Barnett v Chelsea & Kensington HMC: What is “but for test”?

Areas of applicable law: Tort law – Breach of duty – Causation –  The “but for test”

The term “but for test” is commonly used in the context of causation in tort law, specifically in common law jurisdictions like the UK, the United States, Canada, and Australia.

The “but for test” is a principle used to determine causation in negligence cases. It asks whether the harm suffered by the plaintiff would have occurred “but for” the defendant’s actions. In other words, would the harm have happened if the defendant had not been negligent?

Here’s a simple example to illustrate the concept:

Suppose a driver runs a red light and collides with another car in the intersection, causing injury to the occupants of the other car. In this case, the “but for test” would be applied by asking whether the injury to the occupants would have occurred “but for” the driver running the red light. If the answer is no, then the driver’s actions are considered a cause in fact of the harm.

If it can be established that the harm would not have occurred but for the defendant’s negligent actions, it helps establish causation in a negligence case.
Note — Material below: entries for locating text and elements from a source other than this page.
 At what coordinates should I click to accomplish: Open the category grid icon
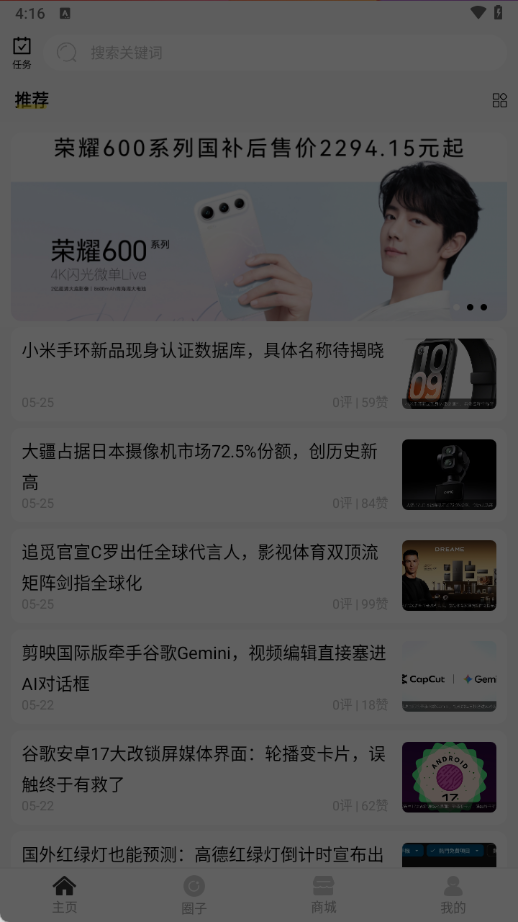click(x=500, y=100)
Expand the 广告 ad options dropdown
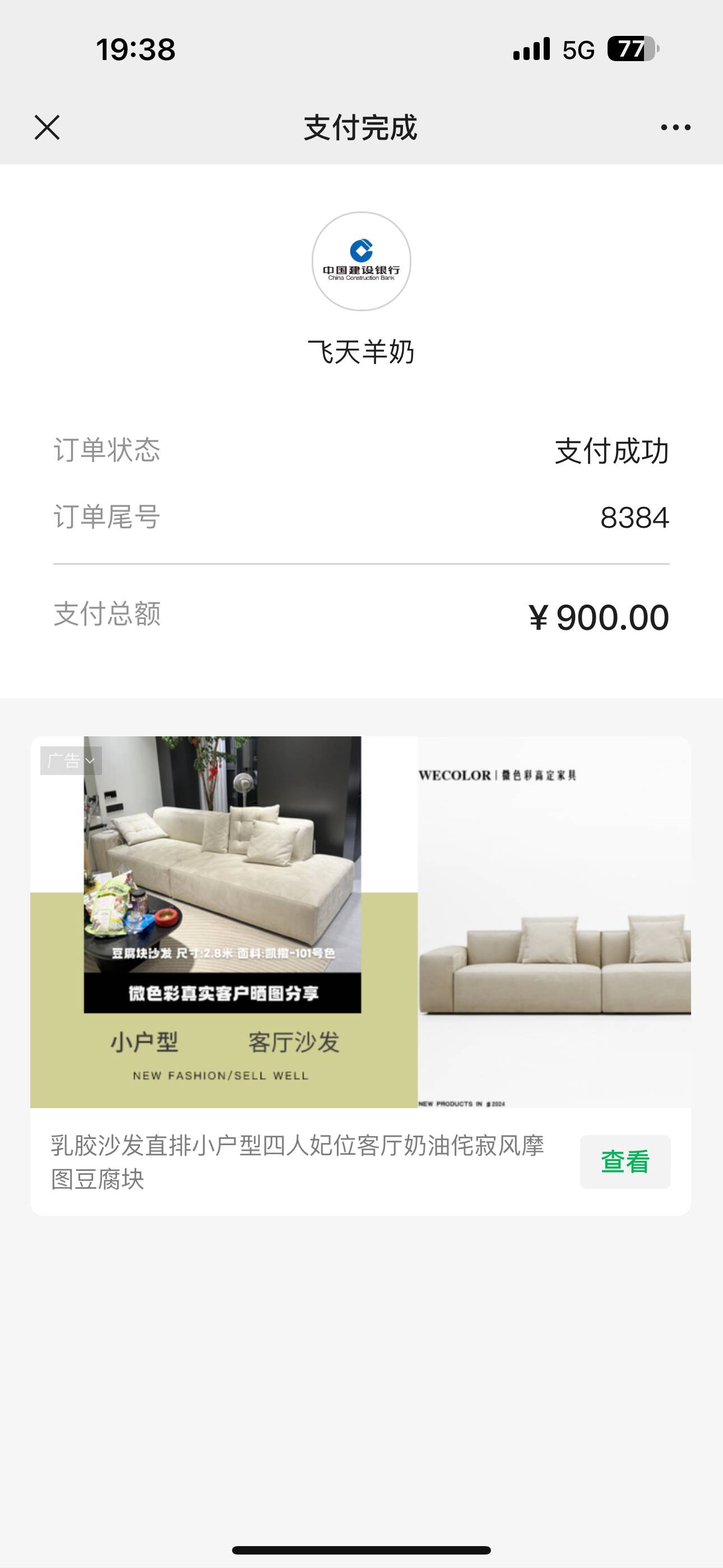Image resolution: width=723 pixels, height=1568 pixels. (71, 761)
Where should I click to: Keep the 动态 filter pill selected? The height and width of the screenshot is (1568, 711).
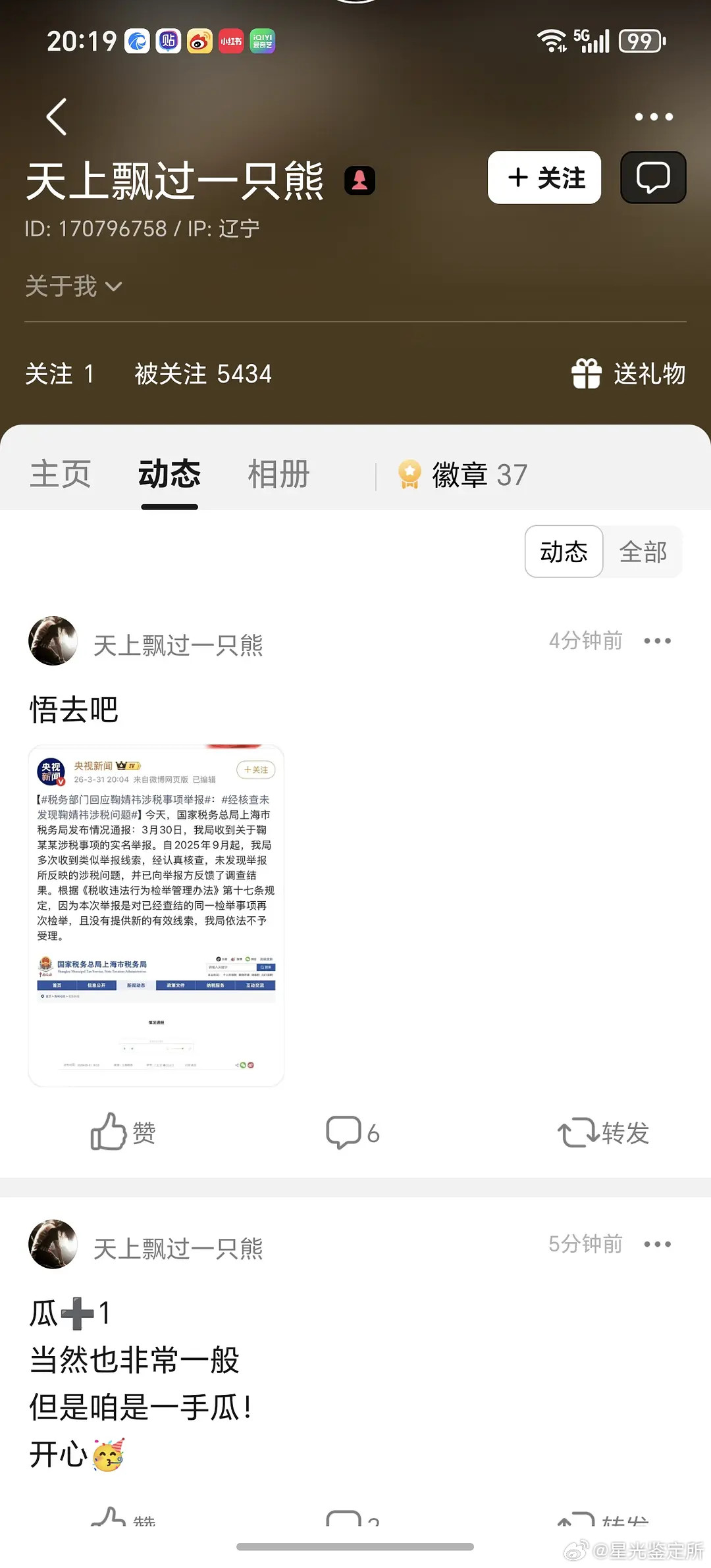(564, 552)
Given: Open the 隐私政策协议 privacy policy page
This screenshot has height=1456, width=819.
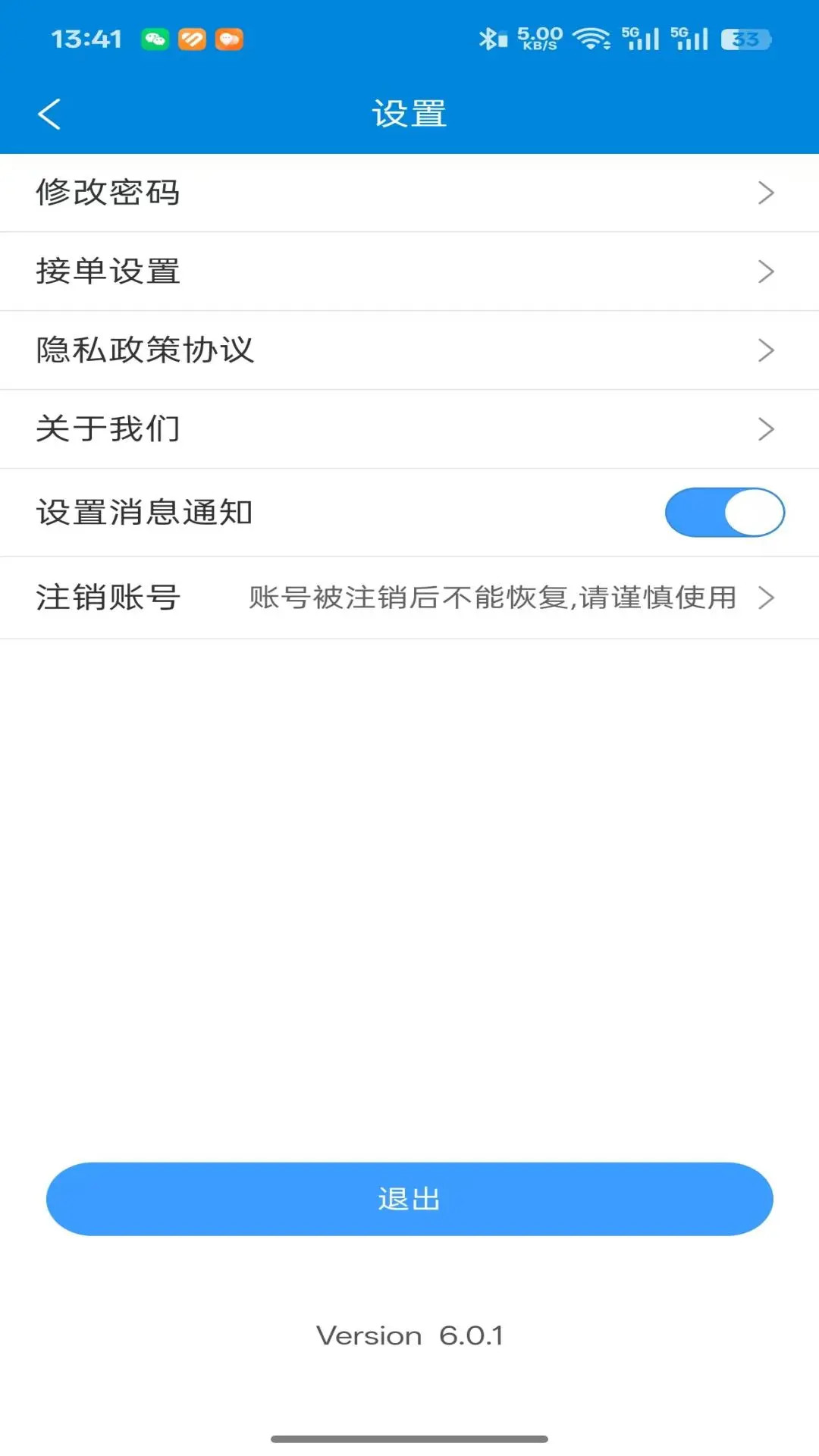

However, it’s important to note that the “but for test” is just one element in the analysis of causation, and legal systems may use additional tests or factors to assess causation more comprehensively.

The fact of the caseIn Barnett v Chelsea and Kensington Hospital Management Committee (1968) some night security guards drank tea on their site in cups that were collected from the site. The other guards were ok but one got quite sick and came to the hospital. The guard was suffering from arsenic poisoning which probably occurred due to using one of the cups from the site. He complained of stomach pain and nausea. The casualty doctor did not see him and the guard was told to go home and see his GP the following day if his condition continued. The guard died a few hours later.  

The hospital was sued for being in breach of duty to the deceased. The action failed as there was evidence that even if he had been treated by the doctor, he would have died nonetheless. Therefore the hospital was not liable.